Ariadne Auf Naxos, with Her Regrets
(“Rest on the Flight to Egypt,” Luc Olivier Merson, 1879)
I have given up both: on my mother’s
dignity and my father’s religion;
floating, arms and legs out, face down…
I prefer the beauty and terror of the lessons
of a remote lagoon. I am diminished,
abandoned, and as melancholic as
that painting that will follow: a weary
Christian Mary fleeing with her newborn.
The baby glowing like the radium face
of a spectral watch; the two of them,
dredged in desert dust, cradled in the paws
of an Egyptian sphinx. She is beautiful
and barefoot; the night is chilly, clear, blue.

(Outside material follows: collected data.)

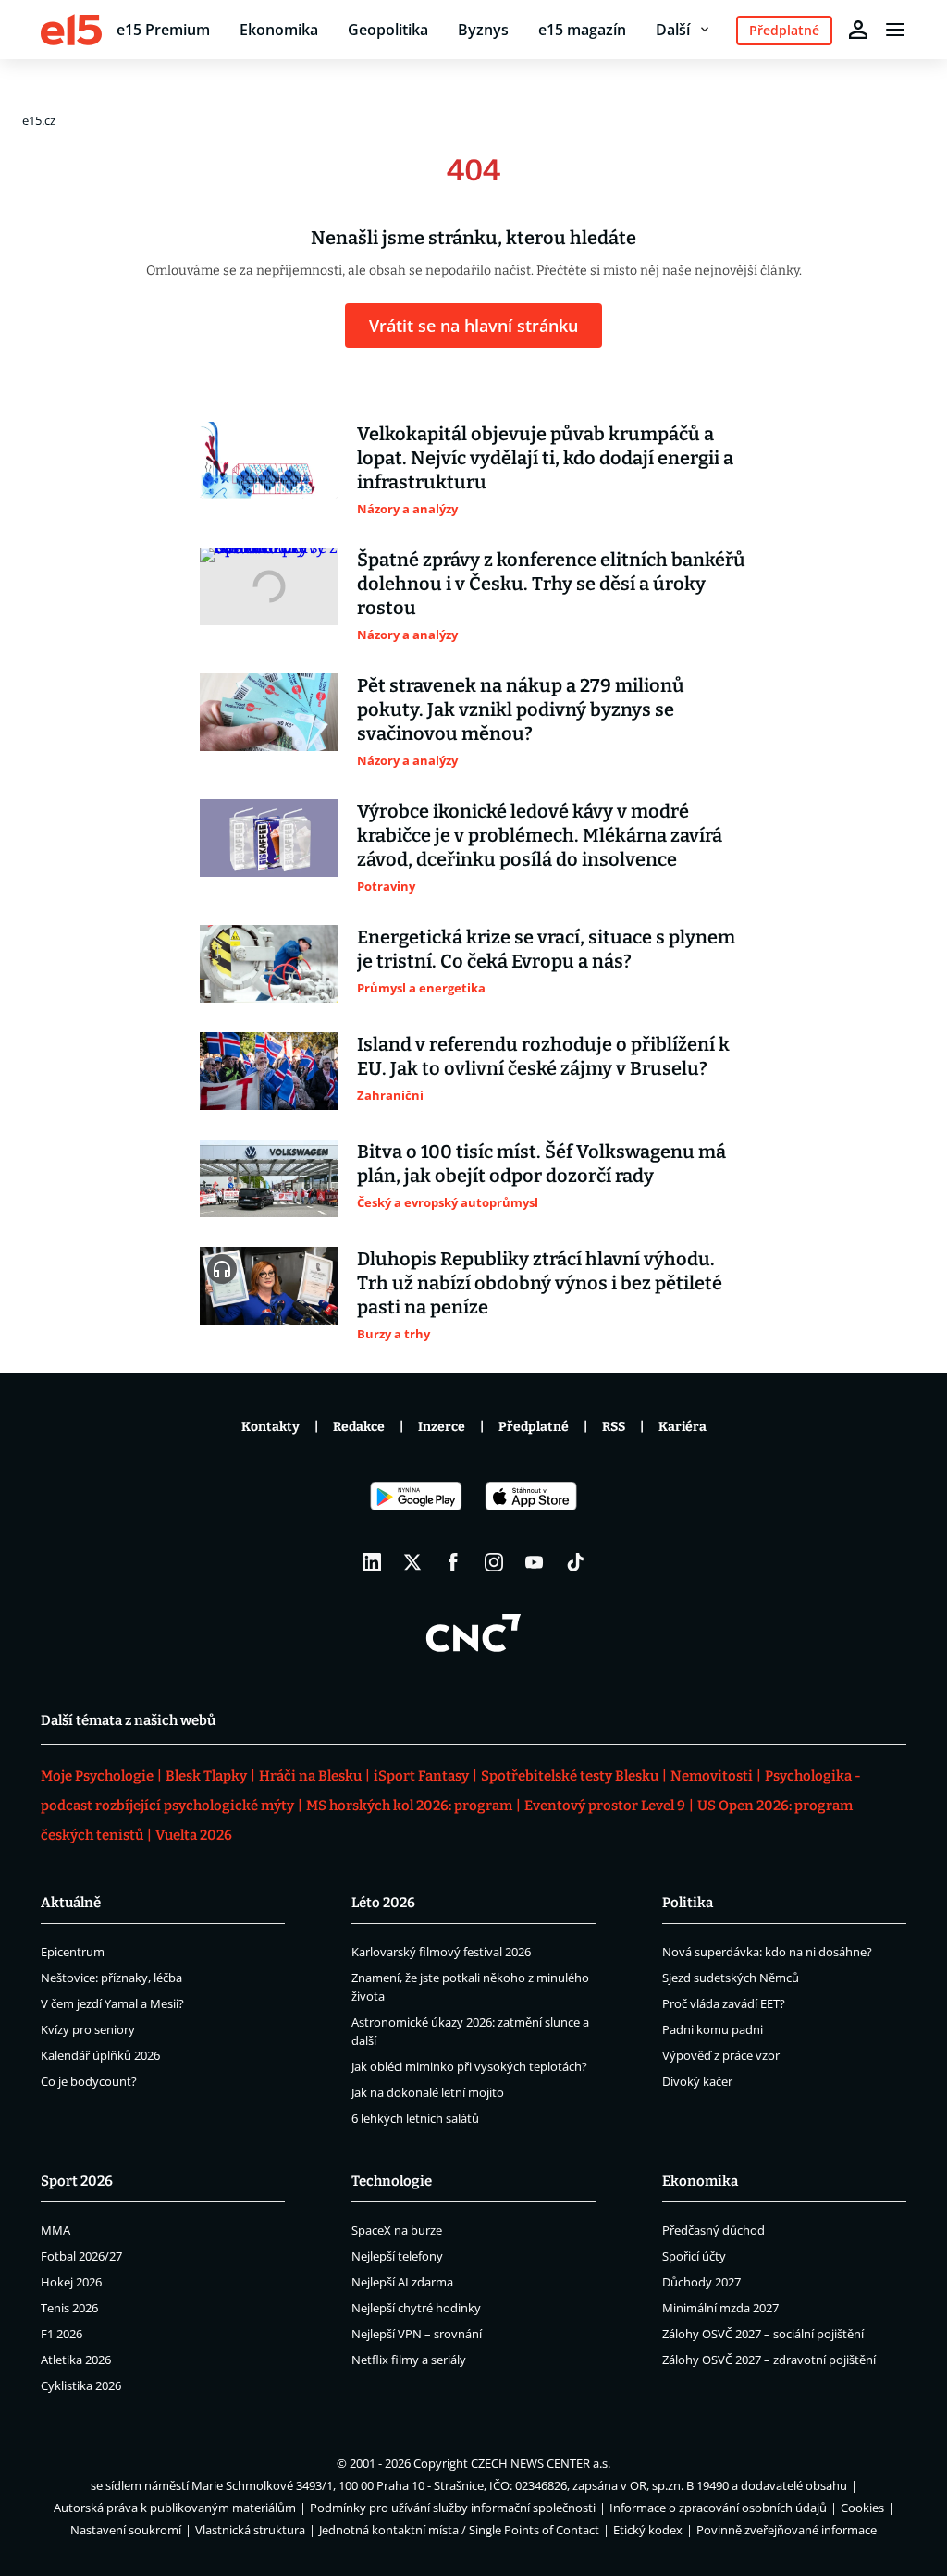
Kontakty (270, 1427)
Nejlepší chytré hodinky (416, 2307)
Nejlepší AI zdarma (402, 2282)
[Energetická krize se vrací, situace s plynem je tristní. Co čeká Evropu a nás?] (269, 964)
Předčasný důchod (713, 2230)
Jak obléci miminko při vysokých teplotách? (469, 2066)
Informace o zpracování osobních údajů (718, 2507)
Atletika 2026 (76, 2359)
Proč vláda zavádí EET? (723, 2003)
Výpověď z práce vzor (721, 2055)
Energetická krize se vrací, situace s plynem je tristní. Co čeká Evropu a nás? (546, 949)
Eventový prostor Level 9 (604, 1805)
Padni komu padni (712, 2029)
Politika (687, 1902)
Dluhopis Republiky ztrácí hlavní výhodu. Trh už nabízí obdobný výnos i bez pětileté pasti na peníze (539, 1283)
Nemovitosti (711, 1776)
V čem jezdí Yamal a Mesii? (112, 2003)
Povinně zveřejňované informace (786, 2529)
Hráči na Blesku (310, 1776)
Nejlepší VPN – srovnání (416, 2333)
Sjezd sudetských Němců (730, 1977)
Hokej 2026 (71, 2282)
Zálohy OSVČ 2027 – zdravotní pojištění (769, 2359)
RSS (613, 1427)
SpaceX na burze (396, 2230)
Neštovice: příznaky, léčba (111, 1977)
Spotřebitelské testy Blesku (569, 1776)
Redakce (359, 1427)
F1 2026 (61, 2333)
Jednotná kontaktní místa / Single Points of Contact (459, 2529)
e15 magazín (582, 29)
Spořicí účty (694, 2256)
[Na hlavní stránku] (71, 29)
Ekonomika (279, 29)
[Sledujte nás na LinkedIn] (372, 1562)
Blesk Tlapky (206, 1776)
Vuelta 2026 (193, 1835)
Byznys (483, 29)
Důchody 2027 (701, 2282)
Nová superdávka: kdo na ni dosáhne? (767, 1951)
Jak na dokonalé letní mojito (427, 2092)
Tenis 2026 (69, 2307)
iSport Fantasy (421, 1776)
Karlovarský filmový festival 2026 (441, 1951)
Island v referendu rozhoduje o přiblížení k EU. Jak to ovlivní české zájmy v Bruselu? (543, 1056)
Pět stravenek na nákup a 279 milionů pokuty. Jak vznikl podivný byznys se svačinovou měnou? (520, 709)
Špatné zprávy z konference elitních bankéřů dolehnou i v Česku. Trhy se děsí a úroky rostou (551, 583)
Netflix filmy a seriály (408, 2359)
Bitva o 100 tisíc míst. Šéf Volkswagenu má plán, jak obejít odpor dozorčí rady (541, 1163)
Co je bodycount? (89, 2081)
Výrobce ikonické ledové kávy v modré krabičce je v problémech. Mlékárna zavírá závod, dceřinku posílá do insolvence (539, 835)
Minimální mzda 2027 (720, 2307)
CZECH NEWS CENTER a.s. (540, 2463)
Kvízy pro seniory (88, 2029)
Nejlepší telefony (397, 2256)
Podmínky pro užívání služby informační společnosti (453, 2507)
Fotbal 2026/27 (81, 2256)
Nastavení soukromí (125, 2529)
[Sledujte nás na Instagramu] (494, 1562)
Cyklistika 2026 (81, 2385)
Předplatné (533, 1427)
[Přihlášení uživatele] (858, 29)
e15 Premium (163, 29)
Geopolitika (388, 29)
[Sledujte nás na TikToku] (575, 1562)
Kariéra (682, 1427)
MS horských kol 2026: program (409, 1805)
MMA (55, 2230)
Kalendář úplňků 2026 (100, 2055)
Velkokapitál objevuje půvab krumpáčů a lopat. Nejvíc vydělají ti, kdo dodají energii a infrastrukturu (545, 458)
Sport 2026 (77, 2181)
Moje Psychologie (97, 1776)
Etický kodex (648, 2529)
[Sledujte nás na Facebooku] (453, 1562)
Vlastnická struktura (250, 2529)
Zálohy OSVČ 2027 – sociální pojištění (763, 2333)
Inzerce (441, 1427)
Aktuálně (71, 1902)
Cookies (862, 2507)
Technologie (391, 2181)
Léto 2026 (383, 1902)
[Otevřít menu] (895, 29)
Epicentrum (73, 1951)
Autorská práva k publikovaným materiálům (175, 2507)
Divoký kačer (697, 2081)
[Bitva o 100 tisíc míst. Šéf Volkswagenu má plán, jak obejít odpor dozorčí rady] (269, 1178)
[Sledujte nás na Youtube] (534, 1562)
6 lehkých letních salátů (415, 2118)
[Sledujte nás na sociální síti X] (412, 1562)
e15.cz (38, 120)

I will not give up finding a balm. Living things
are drawn to a soothing draught of water; living
things like sleeping next to other living things.
Scott Hightower is the author of five collections of poetry, including Part of the Bargain, (which received Copper Canyon Press’s 2004 Hayden Carruth Award), Self-evident (Barrow Street Press, 2013) and Hontanares (Devenir, 2013), an English/Spanish bi-lingual collection with Spanish translator Natalia Cabajosa. In 2008, Hightower’s translations garnered a prestigious Barnstone Translation Prize. He lives and works in New York, and sojourns in Spain.